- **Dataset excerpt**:
● ● ● ●

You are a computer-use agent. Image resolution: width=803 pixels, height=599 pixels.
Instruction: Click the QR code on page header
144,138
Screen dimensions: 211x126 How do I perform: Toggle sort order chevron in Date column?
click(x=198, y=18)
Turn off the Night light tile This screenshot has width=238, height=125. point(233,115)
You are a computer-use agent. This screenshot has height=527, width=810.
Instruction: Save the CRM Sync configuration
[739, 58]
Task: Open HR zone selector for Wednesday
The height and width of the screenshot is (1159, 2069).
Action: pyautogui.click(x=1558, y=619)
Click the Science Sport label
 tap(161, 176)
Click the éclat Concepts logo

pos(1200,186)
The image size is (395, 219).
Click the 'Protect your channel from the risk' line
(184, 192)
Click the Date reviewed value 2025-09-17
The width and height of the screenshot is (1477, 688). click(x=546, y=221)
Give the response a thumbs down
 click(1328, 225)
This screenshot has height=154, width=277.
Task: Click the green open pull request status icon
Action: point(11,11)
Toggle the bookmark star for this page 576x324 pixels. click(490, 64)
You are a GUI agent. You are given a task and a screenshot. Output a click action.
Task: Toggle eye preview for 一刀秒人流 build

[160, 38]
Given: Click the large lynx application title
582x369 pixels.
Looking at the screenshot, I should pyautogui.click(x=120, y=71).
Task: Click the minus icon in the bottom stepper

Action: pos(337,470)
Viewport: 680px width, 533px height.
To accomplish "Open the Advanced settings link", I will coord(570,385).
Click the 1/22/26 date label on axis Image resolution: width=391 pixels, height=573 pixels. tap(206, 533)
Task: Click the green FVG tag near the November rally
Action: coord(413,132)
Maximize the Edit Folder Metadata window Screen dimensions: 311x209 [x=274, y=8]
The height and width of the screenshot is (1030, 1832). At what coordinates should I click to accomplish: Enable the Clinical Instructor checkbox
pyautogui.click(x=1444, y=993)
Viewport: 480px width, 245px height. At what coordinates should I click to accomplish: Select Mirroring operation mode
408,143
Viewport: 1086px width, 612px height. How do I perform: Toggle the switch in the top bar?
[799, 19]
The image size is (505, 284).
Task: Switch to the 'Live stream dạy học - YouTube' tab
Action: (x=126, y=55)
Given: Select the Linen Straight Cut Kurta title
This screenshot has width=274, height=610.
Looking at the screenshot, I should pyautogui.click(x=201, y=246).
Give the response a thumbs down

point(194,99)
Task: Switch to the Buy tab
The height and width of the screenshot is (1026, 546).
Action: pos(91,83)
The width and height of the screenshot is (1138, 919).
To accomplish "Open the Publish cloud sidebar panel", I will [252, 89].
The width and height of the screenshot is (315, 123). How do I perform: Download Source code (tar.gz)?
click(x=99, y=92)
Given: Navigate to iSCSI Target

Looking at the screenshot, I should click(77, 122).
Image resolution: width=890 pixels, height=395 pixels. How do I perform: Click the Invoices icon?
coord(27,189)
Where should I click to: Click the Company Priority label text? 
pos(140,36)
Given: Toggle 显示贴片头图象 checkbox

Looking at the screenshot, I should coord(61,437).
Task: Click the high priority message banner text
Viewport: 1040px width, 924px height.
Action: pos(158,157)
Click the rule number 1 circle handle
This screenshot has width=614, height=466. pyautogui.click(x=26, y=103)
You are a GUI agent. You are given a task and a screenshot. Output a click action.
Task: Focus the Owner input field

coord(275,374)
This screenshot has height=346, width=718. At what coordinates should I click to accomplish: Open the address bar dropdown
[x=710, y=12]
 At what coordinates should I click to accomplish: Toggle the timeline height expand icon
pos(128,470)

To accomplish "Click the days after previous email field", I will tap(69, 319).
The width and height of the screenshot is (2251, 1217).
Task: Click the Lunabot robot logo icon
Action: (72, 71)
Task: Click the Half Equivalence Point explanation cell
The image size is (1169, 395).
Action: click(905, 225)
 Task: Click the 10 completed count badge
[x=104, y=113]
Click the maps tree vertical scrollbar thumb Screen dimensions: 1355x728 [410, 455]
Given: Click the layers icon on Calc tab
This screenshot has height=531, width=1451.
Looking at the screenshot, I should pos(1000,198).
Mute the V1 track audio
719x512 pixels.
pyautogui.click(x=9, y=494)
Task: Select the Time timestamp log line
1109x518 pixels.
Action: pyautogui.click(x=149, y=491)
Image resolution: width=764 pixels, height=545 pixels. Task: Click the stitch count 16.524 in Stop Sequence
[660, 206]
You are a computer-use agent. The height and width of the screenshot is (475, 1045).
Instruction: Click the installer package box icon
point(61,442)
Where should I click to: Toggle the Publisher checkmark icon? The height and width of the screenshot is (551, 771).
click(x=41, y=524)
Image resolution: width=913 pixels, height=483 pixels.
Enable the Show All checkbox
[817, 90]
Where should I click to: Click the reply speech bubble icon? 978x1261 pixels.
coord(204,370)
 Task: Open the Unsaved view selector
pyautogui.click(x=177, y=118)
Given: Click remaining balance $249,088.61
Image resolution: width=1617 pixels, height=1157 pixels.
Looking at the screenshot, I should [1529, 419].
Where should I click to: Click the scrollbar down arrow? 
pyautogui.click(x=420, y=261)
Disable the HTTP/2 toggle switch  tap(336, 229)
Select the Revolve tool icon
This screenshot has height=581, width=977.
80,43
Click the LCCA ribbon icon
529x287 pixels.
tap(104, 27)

● ● ● ●

- **Problem to solve**:
Return the lines of the items without any change, starting at the line that contains "Given: Select the" and continuing through the line that contains "pos(128,470)", including both of those lines. Return only these lines.

- **Finished task**:
Given: Select the Linen Straight Cut Kurta title
This screenshot has width=274, height=610.
Looking at the screenshot, I should pyautogui.click(x=201, y=246).
Give the response a thumbs down

point(194,99)
Task: Switch to the Buy tab
The height and width of the screenshot is (1026, 546).
Action: pos(91,83)
The width and height of the screenshot is (1138, 919).
To accomplish "Open the Publish cloud sidebar panel", I will [252, 89].
The width and height of the screenshot is (315, 123). How do I perform: Download Source code (tar.gz)?
click(x=99, y=92)
Given: Navigate to iSCSI Target

Looking at the screenshot, I should click(77, 122).
Image resolution: width=890 pixels, height=395 pixels. How do I perform: Click the Invoices icon?
coord(27,189)
Where should I click to: Click the Company Priority label text? 
pos(140,36)
Given: Toggle 显示贴片头图象 checkbox

Looking at the screenshot, I should coord(61,437).
Task: Click the high priority message banner text
Viewport: 1040px width, 924px height.
Action: pos(158,157)
Click the rule number 1 circle handle
This screenshot has width=614, height=466. pyautogui.click(x=26, y=103)
You are a GUI agent. You are given a task and a screenshot. Output a click action.
Task: Focus the Owner input field

coord(275,374)
This screenshot has height=346, width=718. At what coordinates should I click to accomplish: Open the address bar dropdown
[x=710, y=12]
 At what coordinates should I click to accomplish: Toggle the timeline height expand icon
pos(128,470)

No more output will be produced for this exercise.